Re: [PATCH 0/8] OOM killer/reaper changes for avoiding OOM lockup problem.

Tetsuo Handa <penguin-kernel@xxxxxxxxxxxxxxxxxxx> · Sat, 7 Jul 2018 10:12:57 +0900

On 2018/07/06 11:49, Linus Torvalds wrote:
> On Thu, Jul 5, 2018 at 7:40 PM Tetsuo Handa
> <penguin-kernel@xxxxxxxxxxxxxxxxxxx> wrote:
>>
>>>
>>> No, direct reclaim is a way to throttle allocations to the reclaim
>>> speed. You would have to achive the same by other means.
>>
>> No. Direct reclaim is a way to lockup the system to unusable level, by not giving
>> enough CPU resources to memory reclaim activities including the owner of oom_lock.
> 
> No. Really.
> 
> Direct reclaim really really does what Michal claims. Yes, it has
> other effects too, and it can be problematic, but direct reclaim is
> important.

I'm saying that even an unprivileged user can make the reclaim speed to
"0 pages per minute".

[PATCH 1/8] is for reducing possibility of hitting "0 pages per minute" whereas
[PATCH 8/8] is for increasing possibility of hitting "0 pages per minute".
They are contradicting directions which should not be made in one patch.

> 
> People have tried to remove it many times, but it's always been a
> disaster. You need to synchronize with _something_ to make sure that
> the thread that is causing a lot of allocations actually pays the
> price, and slows down.

[PATCH 3/8] is for reducing possibility of hitting "0 pages per minute"
by making sure that allocating threads pay some price for reclaiming memory
via doing direct OOM reaping.

> 
> You want to have a balance between direct and indirect reclaim.

While [PATCH 3/8] currently pays the full price, we can improve [PATCH 3/8] to
pay only some price by changing direct OOM reaping to use some threshold.

That is the direction towards the balance between "direct reclaim (by direct
OOM reap by allocating threads)" and "indirect reclaim (by the OOM reaper kernel
thread and exit_mmap())".

> 
> If you think direct reclaim is only a way to lock up the system to
> unusable levels, you should stop doing VM development.

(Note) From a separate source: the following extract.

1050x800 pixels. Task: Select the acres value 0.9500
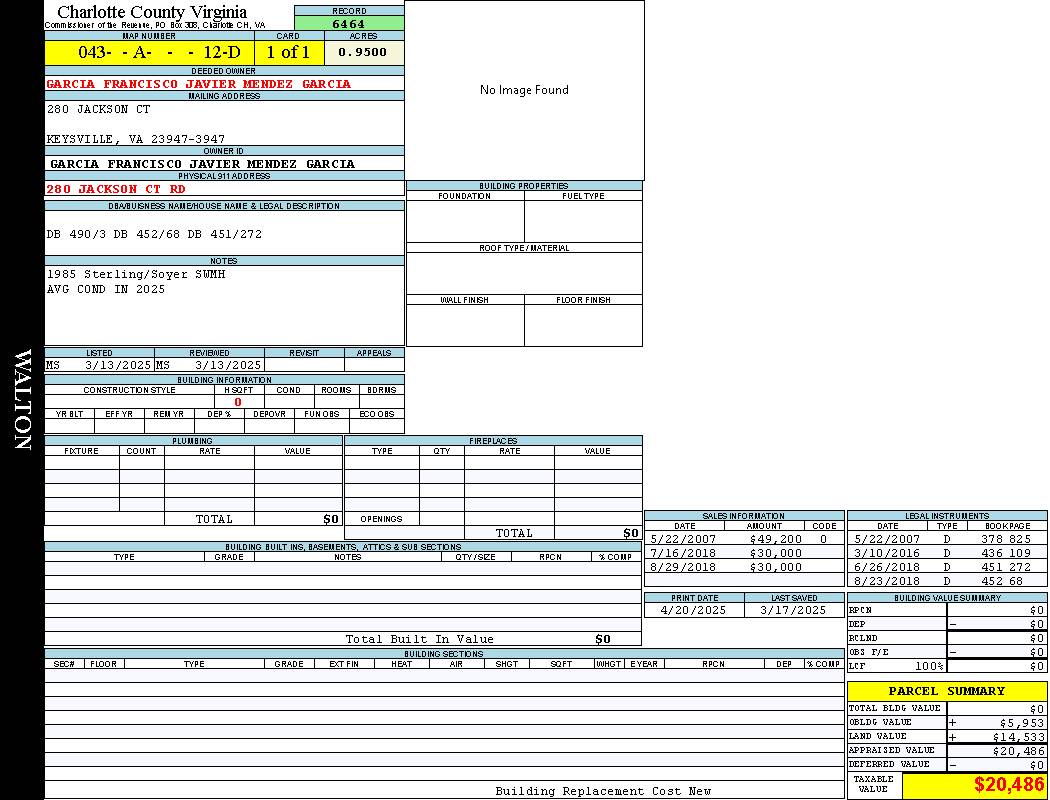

Locking up the system to unusable levels due to things outside of the page
allocator is a different bug.

The page allocator chokes themselves by lack of "direct reclaim" when we are
waiting for the owner of oom_lock to make progress. This series is for getting
rid of the lie

	/*
	 * Acquire the oom lock.  If that fails, somebody else is
	 * making progress for us.
	 */
	if (!mutex_trylock(&oom_lock)) {
		*did_some_progress = 1;
		schedule_timeout_uninterruptible(1);
		return NULL;
	}

caused by lack of "direct reclaim".

> 
>                    Linus
> 

On 2018/07/06 14:56, Michal Hocko wrote:
>>> Yes, there is no need to reclaim all pages. OOM is after freeing _some_
>>> memory after all. But that means further complications down the unmap
>>> path. I do not really see any reason for that.
>>
>> "I do not see reason for that" cannot become a reason direct OOM reaping has to
>> reclaim all pages at once.
> 
> We are not going to polute deep mm guts for unlikely events like oom.

And since Michal is refusing to make changes for having the balance between
"direct reclaim by threads waiting for oom_lock" and "indirect reclaim by
a thread holding oom_lock", we will keep increasing possibility of hitting
"0 pages per minute". Therefore,

> If you are afraid of
> regression and do not want to have your name on the patch then fine. I
> will post the patch myself and also handle any fallouts.

PLEASE PLEASE PLEASE DO SO IMMEDIATELY!!!